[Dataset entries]
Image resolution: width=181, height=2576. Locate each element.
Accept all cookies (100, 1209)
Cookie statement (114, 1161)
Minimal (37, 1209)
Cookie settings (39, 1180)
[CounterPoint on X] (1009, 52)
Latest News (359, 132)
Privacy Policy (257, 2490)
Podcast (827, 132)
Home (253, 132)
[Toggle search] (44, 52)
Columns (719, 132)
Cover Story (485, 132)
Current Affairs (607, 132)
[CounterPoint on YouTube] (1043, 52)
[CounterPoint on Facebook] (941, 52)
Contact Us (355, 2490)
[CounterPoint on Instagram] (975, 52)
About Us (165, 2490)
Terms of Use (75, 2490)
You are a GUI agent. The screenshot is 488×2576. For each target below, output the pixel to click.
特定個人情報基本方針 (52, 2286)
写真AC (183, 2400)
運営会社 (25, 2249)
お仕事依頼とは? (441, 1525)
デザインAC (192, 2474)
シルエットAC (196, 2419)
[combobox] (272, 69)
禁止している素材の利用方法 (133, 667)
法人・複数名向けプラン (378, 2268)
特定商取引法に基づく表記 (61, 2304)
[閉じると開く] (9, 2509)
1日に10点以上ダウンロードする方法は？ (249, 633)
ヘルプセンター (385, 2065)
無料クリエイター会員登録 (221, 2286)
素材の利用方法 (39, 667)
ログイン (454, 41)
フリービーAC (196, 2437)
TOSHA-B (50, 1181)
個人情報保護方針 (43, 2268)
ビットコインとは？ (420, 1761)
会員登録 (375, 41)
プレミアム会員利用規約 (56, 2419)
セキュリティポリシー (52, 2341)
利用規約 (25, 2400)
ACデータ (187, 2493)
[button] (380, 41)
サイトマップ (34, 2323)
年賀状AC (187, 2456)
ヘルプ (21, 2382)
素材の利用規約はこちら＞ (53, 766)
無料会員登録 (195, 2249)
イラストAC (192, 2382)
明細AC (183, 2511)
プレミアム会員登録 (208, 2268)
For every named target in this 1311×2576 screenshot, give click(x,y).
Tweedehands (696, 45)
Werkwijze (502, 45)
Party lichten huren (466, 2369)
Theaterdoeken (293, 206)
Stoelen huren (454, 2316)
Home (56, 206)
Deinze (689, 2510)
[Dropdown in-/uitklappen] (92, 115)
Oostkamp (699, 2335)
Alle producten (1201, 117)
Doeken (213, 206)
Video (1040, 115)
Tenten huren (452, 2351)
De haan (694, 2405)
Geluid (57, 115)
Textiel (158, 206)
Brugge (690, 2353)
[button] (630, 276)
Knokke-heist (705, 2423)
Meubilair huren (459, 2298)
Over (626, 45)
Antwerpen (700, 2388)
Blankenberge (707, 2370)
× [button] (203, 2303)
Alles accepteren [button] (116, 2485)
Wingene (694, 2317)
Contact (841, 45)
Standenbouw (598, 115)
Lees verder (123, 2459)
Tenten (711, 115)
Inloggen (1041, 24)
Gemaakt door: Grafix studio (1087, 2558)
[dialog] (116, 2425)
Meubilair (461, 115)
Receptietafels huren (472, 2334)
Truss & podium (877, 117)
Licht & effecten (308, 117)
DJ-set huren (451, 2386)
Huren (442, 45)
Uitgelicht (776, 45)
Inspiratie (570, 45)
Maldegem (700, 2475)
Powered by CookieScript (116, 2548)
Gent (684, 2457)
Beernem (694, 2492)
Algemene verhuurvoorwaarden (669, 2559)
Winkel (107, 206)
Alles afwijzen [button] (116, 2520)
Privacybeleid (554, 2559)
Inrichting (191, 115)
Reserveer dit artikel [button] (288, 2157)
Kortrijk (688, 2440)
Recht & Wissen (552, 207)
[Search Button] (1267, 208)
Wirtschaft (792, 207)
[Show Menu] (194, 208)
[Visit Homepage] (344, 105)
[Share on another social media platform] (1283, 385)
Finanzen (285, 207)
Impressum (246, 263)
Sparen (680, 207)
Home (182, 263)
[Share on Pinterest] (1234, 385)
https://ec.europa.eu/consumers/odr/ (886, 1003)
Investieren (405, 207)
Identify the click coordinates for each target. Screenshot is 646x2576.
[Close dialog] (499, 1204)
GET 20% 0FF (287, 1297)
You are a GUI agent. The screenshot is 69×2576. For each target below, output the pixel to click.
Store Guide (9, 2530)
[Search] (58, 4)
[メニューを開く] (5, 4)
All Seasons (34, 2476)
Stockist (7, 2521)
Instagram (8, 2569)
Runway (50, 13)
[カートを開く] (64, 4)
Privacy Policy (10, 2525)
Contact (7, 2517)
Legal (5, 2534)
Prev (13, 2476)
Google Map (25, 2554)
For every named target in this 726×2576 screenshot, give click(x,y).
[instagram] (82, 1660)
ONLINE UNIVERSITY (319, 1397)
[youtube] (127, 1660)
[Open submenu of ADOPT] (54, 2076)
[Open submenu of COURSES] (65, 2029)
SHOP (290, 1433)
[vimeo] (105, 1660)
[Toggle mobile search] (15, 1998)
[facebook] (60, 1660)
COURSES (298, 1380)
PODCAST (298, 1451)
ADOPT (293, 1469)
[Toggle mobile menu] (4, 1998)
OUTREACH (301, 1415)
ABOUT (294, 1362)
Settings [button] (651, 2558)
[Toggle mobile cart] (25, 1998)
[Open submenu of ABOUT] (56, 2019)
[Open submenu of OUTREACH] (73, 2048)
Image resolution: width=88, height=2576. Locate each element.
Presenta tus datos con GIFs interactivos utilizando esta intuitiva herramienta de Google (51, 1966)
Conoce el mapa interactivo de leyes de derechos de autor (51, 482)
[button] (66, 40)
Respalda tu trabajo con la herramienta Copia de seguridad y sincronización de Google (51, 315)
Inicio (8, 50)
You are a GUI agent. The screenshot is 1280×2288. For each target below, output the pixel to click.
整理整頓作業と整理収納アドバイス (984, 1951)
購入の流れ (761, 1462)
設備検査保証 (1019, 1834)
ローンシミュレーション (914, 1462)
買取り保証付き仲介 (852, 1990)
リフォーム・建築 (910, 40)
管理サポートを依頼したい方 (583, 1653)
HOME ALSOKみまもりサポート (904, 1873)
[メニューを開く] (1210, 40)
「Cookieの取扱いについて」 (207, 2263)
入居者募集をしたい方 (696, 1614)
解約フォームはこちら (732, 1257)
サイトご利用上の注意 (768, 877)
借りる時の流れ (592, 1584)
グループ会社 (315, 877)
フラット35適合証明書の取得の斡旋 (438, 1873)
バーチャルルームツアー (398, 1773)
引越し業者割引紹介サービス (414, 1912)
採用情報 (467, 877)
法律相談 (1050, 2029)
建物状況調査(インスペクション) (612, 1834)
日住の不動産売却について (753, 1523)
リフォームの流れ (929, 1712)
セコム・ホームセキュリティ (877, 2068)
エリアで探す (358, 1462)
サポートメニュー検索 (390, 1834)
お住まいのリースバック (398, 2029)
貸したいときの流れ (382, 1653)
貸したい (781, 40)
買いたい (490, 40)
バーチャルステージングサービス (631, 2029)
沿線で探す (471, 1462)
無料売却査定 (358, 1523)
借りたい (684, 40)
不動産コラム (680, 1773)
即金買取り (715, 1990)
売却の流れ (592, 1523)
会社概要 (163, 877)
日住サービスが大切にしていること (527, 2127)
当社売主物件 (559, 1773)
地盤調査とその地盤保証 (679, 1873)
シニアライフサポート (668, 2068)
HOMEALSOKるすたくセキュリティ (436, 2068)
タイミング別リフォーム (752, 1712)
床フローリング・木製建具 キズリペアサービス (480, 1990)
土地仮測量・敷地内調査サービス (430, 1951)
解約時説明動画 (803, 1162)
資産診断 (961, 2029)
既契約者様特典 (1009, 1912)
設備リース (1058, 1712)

§ **Task description**: The reply should consist solely of the lines above from the one that has "禁止している素材の利用方法 (133, 667)" through the one that has "ヘルプ (21, 2382)", reproduced exactly.

§ **Answer to this exercise**:
禁止している素材の利用方法 (133, 667)
法人・複数名向けプラン (378, 2268)
特定商取引法に基づく表記 (61, 2304)
[閉じると開く] (9, 2509)
1日に10点以上ダウンロードする方法は？ (249, 633)
ヘルプセンター (385, 2065)
無料クリエイター会員登録 (221, 2286)
素材の利用方法 (39, 667)
ログイン (454, 41)
フリービーAC (196, 2437)
TOSHA-B (50, 1181)
個人情報保護方針 (43, 2268)
ビットコインとは？ (420, 1761)
会員登録 (375, 41)
プレミアム会員利用規約 (56, 2419)
セキュリティポリシー (52, 2341)
利用規約 (25, 2400)
ACデータ (187, 2493)
[button] (380, 41)
サイトマップ (34, 2323)
年賀状AC (187, 2456)
ヘルプ (21, 2382)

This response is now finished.